The result was an excellent conference: the speakers stuck to their assigned fifteen minutes and the questions following the talks were to the point, with no rambling rants or embarassingly unsophisticated questions (perhaps because the seventy or so attendees were mostly the other participants and academics and graduate students and ex-ambassadors and suchlike). The contributions ranged from the internal politics of the Liberal party and how critical the invasion of Belgium was to Britain entering the war (Vernon Bogdanor) to very broad "wheat and coal" economics (Avner Offer), from intervention by the Kaiser in art in pre-war Germany (Neil MacGregor) to the Great Depression and Hyman Minsky (Simon Head), and offered a range of perspectives on the changing historiography on the War.

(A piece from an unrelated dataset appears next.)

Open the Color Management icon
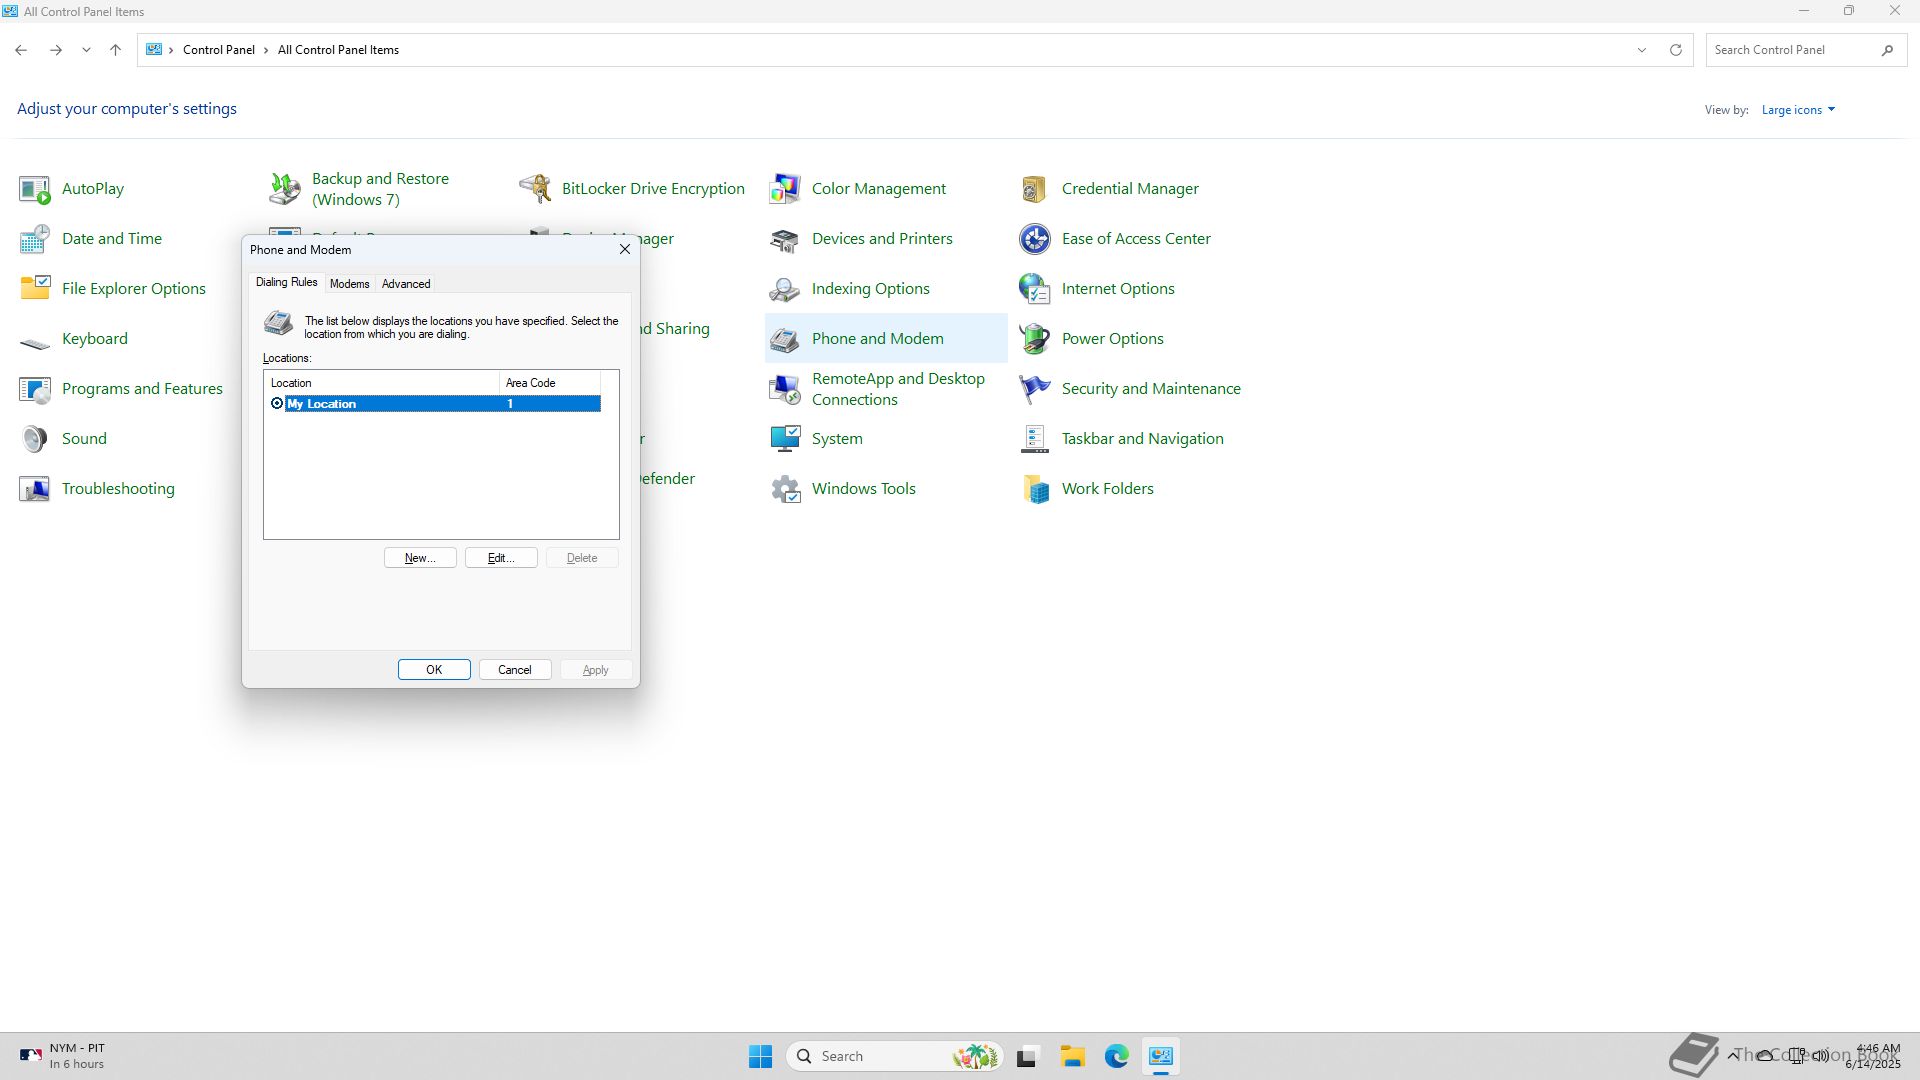This screenshot has width=1920, height=1080. click(x=785, y=189)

The entire event was free — with tea and coffee — and seems like much better value than any of the continuing education courses on the First World War. (This holds more broadly. Undergraduate lectures at Oxford can only be attended by members of the university, but pretty much all research seminars - and some larger scale conferences like this - are open to anyone.)

2 Comments »

  1. One hundred years on, we all know about the cause(s) of the Great War. Right?

    Comment by DL — September 2014
  2. Actually the causes of the Great War are still debated, and it's not clear that there's as much of a consensus there as there is about (say) the causes of the Second World War.